Visitor helpers (formualizer.visitor)

walk_ast(node, visitor_fn)              # DFS with VisitControl (CONTINUE/SKIP/STOP)
collect_references(node)                # -> list[ReferenceLike]
collect_function_names(node)            # -> list[str]
collect_nodes_by_type(node, "Function") # -> list[ASTNode]

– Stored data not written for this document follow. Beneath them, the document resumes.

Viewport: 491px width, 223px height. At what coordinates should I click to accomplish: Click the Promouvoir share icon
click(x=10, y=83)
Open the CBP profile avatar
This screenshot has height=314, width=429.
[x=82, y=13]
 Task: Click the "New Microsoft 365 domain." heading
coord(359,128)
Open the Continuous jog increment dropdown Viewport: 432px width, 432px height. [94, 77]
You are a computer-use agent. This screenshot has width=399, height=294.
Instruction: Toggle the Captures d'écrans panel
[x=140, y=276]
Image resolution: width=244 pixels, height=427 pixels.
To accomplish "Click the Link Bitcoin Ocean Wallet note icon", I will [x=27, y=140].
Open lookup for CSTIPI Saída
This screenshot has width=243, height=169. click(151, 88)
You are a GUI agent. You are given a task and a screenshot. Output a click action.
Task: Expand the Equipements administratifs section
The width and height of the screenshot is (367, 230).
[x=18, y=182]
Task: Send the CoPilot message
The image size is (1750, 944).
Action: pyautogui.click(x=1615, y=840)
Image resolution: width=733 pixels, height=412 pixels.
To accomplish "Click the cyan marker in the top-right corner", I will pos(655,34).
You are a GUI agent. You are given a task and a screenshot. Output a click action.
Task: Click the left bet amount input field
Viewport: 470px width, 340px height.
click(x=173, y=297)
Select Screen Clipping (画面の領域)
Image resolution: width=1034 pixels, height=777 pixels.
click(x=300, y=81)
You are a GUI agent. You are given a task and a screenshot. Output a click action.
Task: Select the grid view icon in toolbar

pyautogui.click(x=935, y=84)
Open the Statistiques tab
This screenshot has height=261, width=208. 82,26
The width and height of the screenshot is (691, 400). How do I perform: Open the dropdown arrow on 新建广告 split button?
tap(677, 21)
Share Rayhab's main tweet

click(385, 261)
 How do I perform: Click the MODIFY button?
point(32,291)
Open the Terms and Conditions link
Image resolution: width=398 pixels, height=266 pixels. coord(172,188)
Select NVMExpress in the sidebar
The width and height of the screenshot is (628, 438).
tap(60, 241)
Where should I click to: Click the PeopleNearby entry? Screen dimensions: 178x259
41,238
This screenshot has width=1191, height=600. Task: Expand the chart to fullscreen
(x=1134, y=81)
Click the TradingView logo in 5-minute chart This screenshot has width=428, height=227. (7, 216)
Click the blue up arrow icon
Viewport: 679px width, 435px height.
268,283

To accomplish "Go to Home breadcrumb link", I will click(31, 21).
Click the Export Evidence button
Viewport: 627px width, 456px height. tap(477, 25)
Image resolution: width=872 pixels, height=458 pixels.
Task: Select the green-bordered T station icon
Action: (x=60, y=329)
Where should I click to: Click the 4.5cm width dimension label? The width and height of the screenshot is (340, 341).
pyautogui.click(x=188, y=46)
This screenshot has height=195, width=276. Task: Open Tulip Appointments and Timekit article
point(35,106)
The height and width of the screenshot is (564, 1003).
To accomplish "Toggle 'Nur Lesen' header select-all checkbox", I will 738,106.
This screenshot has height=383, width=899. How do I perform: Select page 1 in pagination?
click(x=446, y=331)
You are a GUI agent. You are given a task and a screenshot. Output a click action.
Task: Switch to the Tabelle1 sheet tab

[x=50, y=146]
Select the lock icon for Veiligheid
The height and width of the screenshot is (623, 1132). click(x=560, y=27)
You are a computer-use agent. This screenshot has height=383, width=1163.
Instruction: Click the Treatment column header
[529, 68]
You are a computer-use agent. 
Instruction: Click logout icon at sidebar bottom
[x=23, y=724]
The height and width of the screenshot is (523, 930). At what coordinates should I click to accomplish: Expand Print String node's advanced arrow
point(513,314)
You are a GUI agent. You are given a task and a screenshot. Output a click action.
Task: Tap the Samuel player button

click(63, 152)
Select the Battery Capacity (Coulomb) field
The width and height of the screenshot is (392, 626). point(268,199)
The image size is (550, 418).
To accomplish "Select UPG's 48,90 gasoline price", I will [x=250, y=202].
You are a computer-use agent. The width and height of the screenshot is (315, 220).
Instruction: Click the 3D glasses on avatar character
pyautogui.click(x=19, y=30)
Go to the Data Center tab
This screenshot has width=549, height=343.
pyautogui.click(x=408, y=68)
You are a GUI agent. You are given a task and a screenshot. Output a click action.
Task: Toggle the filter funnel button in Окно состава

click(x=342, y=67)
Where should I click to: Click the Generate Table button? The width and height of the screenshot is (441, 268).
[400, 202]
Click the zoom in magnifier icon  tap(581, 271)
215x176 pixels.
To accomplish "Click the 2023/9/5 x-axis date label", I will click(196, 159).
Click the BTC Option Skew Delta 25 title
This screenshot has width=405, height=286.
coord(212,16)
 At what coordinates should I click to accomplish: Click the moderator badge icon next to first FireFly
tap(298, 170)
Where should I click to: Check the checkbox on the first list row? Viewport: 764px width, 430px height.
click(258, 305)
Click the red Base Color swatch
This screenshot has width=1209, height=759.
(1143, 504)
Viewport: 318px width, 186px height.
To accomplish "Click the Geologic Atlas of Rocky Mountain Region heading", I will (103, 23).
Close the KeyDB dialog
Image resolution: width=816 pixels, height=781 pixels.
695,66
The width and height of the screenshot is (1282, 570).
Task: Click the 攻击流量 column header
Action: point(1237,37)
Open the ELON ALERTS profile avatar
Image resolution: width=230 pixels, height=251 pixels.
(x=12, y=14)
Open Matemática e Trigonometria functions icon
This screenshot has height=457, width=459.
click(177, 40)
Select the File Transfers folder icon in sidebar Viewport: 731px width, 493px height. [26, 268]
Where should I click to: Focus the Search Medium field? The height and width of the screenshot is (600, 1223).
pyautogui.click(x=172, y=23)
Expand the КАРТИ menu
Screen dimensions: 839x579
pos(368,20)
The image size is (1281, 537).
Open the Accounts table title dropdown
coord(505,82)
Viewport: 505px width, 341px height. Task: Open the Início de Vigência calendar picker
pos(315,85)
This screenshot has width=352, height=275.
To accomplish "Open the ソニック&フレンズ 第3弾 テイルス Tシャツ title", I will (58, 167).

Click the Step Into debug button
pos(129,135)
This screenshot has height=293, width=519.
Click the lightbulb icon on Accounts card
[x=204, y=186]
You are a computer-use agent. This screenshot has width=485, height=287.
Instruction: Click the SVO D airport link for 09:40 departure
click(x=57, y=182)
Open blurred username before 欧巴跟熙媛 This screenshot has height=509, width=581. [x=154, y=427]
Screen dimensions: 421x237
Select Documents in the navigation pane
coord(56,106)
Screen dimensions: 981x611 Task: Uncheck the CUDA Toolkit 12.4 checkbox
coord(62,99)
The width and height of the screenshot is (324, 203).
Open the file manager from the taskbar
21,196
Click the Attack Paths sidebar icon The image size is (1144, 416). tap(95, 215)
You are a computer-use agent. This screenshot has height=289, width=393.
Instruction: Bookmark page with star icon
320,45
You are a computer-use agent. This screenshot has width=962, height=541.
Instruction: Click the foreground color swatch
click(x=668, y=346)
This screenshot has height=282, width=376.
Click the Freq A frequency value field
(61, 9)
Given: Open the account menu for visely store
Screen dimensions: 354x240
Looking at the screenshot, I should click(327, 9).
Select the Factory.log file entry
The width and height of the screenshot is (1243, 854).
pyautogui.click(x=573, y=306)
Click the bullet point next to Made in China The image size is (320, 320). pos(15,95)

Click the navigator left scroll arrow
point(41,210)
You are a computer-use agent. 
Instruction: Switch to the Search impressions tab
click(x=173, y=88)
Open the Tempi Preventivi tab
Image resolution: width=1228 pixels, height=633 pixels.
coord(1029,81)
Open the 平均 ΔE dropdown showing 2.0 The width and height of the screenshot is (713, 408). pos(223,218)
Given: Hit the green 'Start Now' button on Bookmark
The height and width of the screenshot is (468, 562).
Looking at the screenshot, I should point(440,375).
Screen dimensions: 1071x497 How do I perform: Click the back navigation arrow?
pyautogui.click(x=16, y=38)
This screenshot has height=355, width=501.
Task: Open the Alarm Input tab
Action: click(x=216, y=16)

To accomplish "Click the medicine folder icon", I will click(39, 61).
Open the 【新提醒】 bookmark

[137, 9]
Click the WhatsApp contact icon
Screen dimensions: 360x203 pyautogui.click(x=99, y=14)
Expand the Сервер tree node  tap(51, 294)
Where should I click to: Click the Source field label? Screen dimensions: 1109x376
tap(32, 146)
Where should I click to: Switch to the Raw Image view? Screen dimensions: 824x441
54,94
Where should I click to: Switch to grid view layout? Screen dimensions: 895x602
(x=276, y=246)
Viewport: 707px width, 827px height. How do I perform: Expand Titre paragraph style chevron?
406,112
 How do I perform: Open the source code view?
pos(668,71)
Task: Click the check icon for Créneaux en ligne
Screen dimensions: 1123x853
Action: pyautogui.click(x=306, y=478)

Full type stubs are included in the package (.pyi files) for IDE autocompletion and mypy.


Building from source

Requires Rust >= 1.70 and maturin:

pip install maturin
cd bindings/python
maturin develop          # debug build
maturin develop --release  # optimized build

Testing

pip install formualizer[dev]
pytest bindings/python/tests
ruff check bindings/python
mypy bindings/python/formualizer

Workspace layout

formualizer/
  crates/                    # Rust core (parse, eval, workbook, sheetport)
  bindings/python/
    formualizer/             # Python package (helpers, visitor, type stubs)
    src/                     # PyO3 bridge (Rust -> Python)

The Python wheel links directly against the Rust crates — there is no runtime FFI overhead beyond the initial C-to-Rust boundary.

License

Dual-licensed under MIT or Apache-2.0, at your option.